The House Judiciary Committee voted to move House Bill 4 out of committee to its next committee of referral: Finance. The bill would repeal Ballot Measure 2 from 2020, a measure approved by voters to create a novel and untested voting scheme in Alaska that includes open primaries and ranked-choice voting general elections, a combination used in no other state.
Alaska has become a cheap way for liberal Outside interests to promulgate political changes since it is a very inexpensive media market. Alaskans for Better Elections, funded by some of the most effective liberal entities at work in politics today, was able to convince more than 50% of voters that the current system for electing people — one vote at a time — robbed them of choice. The ranked-choice proponents say voters should be allowed to rank their top choice, second choice, third choice in a system that requires machine counting, since the recalculation of the second and third choice votes is so time-consuming and prone to human error.
Rep. Ben Carpenter, a member of the committee, said that the measure was passed because of another element inserted by the Ballot Measure 2 proponents — the prohibition on “dark money.” Carpenter pointed out that the group Alaskans for Better Elections used the so-called dark money to scare people about the term “dark money,” because Alaskans are leery of Outsiders trying to influence elections. That scare tactic worked, he said, but now many Alaskans realize that they were duped into voting for Ballot Measure 2.

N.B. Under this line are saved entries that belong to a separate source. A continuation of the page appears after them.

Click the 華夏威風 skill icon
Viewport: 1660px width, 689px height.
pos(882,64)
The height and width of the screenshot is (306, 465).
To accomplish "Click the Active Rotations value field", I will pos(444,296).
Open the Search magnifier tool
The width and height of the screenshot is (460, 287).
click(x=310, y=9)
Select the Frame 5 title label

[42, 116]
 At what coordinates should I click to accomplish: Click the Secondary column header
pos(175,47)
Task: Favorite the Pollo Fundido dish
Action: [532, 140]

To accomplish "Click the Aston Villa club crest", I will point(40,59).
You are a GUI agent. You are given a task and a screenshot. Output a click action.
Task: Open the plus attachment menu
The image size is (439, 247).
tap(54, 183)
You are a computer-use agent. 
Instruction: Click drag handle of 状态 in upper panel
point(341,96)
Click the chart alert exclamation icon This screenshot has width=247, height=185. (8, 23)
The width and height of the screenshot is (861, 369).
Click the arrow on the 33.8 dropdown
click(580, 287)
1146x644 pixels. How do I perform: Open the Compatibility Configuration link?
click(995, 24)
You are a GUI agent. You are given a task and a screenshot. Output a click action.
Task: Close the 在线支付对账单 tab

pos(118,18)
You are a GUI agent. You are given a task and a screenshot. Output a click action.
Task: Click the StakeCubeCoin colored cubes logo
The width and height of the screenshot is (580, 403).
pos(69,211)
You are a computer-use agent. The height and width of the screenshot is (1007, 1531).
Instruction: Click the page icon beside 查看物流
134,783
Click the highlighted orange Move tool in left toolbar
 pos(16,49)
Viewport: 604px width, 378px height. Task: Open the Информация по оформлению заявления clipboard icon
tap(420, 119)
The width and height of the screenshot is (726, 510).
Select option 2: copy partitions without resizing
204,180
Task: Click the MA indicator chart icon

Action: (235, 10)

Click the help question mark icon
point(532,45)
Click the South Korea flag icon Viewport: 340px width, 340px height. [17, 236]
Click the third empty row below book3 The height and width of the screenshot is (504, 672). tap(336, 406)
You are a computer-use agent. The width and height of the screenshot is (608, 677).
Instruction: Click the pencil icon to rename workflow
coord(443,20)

Rep. Sarah Vance of Homer, who chairs the committee, said in her sponsor statement for the bill: “The ballot measure that transformed Alaska’s election system in 2020 passed by a narrow margin of less than 1 percent. The campaign led Alaskans to believe the ballot measure would do away with ‘dark money’ only and that it would give them ‘more options’ in voting. Most Alaskan’s did not know that it would upend our way of voting that has always been one person equals one vote. Many voters have expressed buyer’s remorse since passage. In fact, recent polling shows that that majority of Alaskans strongly agree to repeal rank choice voting.”
A Dittman Research poll shows that 51% of voters in Alaska want to repeal Ballot Measure 2. 84% of Democrats want to keep ranked choice voting and 81% of Republicans want it repealed.
Besides Rep. Vance, co-sponsors of the bill include Reps. George Rauscher-Sutton, Kevin McCabe-Big Lake, and Frank Tomaszewski-Fairbanks, all Republicans.
The bill passed out of committee on a vote of 5-2, with the Democrats on the committee voting against passage. Democrats have been particular beneficiaries of Ballot Measure 2 and see it as a way to improve their chances in a state that is still conservative leaning.
Last May, the House State Affairs Committee, which was the first committee to hear the bill, passed the bill out of committee at the end of the legislative session. In that committee, it was also the Democrat, Rep. Andi Story of Juneau, who voted against moving the bill.
At the same time the repeal is working its way through the Legislature, a citizen group is working to repeal ranked-choice voting. Alaskans for Honest Elections turned in signatures on a petition to have the question put to voters during either the primary or, more likely, the general election later this year. Alaskans for Honest Elections has been hounded by the Outside-funded Alaskans for Better Elections, which is fighting to retain the new system that ushered in Democrat Rep. Mary Peltola in 2022’s election cycle, and also helped Sen. Lisa Murkowski by taking away the Republican primary election, which she would not have been able to win, according to polling.
If HB 4 passes both bodies — and it is unlikely to be heard in the Democrat-dominated Senate majority — voters would not face the question on the ballot and voting would return to the way it was done before 2022.